Benzer kaygıları olan insanlarla paylaşımda bulunun: Ortak kaygısı olan insanların birbirleriyle iletişim kurması kimi zaman kaygıyı beslese de bireyler kendilerini anlayan insanlarla iletişim kurduklarında rahatlayabilirler. Benzer kaygıları olan kişilerle iletişimde olmak, olumsuz duyguların içinde kaybolmadan olumlu olasılıkları da düşünmek ve karşılıklı destek olmak rahatlatır.
Olumsuz senaryoları fark edin ve riskleri değerlendirin: Gelecekteki bir durumdan ziyade o duruma dair olumsuz beklentiler, olayın olduğundan daha kötü görünmesine ve kaygı seviyesinin artmasına neden olur. Sonu hep kötü biten senaryolar düşünüldüğünü fark etmek, o senaryo üzerine daha fazla düşünüp gerçek olan oymuş gibi yaşamak yerine gerçekte neler olduğu değerlendirilmeli. Somut işaretlere odaklanmalı ve bunların ne anlama gelebileceği gerçekçi bir gözle ele almalı.
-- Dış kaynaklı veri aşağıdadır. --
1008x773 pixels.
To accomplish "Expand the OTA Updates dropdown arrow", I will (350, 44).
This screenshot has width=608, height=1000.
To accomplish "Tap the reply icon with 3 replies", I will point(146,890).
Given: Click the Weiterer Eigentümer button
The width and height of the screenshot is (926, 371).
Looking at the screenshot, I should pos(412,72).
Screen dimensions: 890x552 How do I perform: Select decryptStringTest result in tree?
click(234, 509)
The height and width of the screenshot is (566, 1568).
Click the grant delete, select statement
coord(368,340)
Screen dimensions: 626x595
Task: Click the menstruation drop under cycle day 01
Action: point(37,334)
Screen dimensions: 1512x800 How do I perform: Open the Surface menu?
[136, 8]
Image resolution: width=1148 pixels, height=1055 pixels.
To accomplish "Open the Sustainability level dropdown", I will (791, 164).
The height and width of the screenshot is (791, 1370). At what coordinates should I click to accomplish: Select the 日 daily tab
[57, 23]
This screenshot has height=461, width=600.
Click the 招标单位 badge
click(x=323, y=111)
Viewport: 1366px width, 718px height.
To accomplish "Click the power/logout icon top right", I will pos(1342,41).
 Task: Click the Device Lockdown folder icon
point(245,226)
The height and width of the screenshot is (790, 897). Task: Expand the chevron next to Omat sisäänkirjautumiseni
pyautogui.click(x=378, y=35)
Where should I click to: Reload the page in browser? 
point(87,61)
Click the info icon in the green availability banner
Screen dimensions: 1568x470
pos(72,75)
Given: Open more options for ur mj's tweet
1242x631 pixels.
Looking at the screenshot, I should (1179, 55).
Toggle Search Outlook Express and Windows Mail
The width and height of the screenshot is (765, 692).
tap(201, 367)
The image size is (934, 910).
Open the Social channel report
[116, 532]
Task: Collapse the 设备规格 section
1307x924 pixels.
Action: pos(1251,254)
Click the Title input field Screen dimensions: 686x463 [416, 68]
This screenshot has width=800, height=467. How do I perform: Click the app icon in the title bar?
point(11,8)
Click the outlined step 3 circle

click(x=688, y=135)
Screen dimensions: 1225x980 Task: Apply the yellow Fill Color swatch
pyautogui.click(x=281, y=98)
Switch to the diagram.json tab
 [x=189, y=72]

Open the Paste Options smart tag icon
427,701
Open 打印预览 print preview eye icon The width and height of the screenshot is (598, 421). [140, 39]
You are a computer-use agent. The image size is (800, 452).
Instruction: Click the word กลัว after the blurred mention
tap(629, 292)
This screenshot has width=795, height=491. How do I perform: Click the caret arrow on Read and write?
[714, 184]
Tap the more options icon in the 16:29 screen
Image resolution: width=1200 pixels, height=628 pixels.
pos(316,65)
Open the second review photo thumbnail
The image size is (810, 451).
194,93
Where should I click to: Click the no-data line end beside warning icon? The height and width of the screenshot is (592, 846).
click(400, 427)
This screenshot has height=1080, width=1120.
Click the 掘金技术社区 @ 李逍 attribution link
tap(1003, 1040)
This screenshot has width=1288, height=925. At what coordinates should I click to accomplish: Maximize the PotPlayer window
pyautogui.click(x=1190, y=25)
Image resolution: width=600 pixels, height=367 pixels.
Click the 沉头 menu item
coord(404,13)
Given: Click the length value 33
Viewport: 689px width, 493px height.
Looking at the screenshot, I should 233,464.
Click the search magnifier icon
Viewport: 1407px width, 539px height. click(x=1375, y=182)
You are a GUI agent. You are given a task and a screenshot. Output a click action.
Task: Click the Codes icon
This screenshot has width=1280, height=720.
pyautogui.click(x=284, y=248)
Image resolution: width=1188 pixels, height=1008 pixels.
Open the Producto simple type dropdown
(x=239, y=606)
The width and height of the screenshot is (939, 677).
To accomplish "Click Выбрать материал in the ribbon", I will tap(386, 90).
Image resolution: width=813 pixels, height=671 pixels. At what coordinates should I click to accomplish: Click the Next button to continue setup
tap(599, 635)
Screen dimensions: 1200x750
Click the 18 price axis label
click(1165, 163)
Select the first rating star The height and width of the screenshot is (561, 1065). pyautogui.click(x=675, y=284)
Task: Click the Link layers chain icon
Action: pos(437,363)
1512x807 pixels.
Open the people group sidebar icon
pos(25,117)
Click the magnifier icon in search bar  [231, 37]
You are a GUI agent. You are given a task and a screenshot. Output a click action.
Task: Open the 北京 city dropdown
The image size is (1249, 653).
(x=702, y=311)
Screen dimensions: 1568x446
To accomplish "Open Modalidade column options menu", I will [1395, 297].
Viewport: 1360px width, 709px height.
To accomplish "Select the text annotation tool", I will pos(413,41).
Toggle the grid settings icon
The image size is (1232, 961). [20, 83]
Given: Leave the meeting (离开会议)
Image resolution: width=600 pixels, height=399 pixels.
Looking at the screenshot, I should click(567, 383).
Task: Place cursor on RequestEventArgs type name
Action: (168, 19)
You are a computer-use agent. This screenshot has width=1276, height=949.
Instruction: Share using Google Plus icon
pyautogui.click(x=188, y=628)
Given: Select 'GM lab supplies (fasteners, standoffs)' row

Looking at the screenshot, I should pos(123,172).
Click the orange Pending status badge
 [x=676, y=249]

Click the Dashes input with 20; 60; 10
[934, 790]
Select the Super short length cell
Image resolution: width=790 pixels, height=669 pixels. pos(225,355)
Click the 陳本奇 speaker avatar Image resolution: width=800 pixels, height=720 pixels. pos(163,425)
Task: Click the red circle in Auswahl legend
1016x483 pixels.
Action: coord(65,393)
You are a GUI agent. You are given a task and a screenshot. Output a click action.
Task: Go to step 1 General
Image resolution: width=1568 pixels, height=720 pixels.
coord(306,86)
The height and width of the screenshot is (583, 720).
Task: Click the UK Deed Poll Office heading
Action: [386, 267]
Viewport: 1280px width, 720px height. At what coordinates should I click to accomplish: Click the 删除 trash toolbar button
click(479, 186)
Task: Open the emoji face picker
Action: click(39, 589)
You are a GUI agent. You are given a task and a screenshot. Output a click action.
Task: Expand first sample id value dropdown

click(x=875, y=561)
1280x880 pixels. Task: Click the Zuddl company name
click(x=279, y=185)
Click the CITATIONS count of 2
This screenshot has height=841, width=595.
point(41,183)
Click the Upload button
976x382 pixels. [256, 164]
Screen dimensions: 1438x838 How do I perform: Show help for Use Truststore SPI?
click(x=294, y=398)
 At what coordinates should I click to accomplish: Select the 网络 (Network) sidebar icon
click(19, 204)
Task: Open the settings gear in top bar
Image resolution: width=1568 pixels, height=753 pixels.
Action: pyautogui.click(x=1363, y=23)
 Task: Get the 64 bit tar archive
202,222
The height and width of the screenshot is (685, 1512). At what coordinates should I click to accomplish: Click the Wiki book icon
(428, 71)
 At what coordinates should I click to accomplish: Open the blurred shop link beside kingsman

Olumlu detaylara odaklanın: Bugünü değerlendirebilmek için var olan koşulları konuşmak, içinde bulunulan veya şahit olunan olumsuz tecrübelere odaklanmak kaçınılmaz gibi görünebilir. Ancak kişi tüm zamanını ve enerjisini buna odaklanmak için harcamamalı, kendisini mutlu edecek detaylara odaklanarak o konulara vakit ayırmalı. Henüz yaşanmadığı ve ihtimallerle dolu olduğu için geleceğe olumlu bir pencereden bakmaya özen gösterilmeli.
Profesyonel destek almayı değerlendirin: Gelecek kaygısı, kişinin gündelik hayatını olağan şekliyle devam ettirmesine engel oluyor ve bireyi gündelik işlerinizi yapamayacak bir duruma getiriyorsa bu konuda uzmanlardan yardım almak ve gelecek kaygısını yönetmek için yeni baş etme mekanizmaları inşa etmek faydalı olacaktır."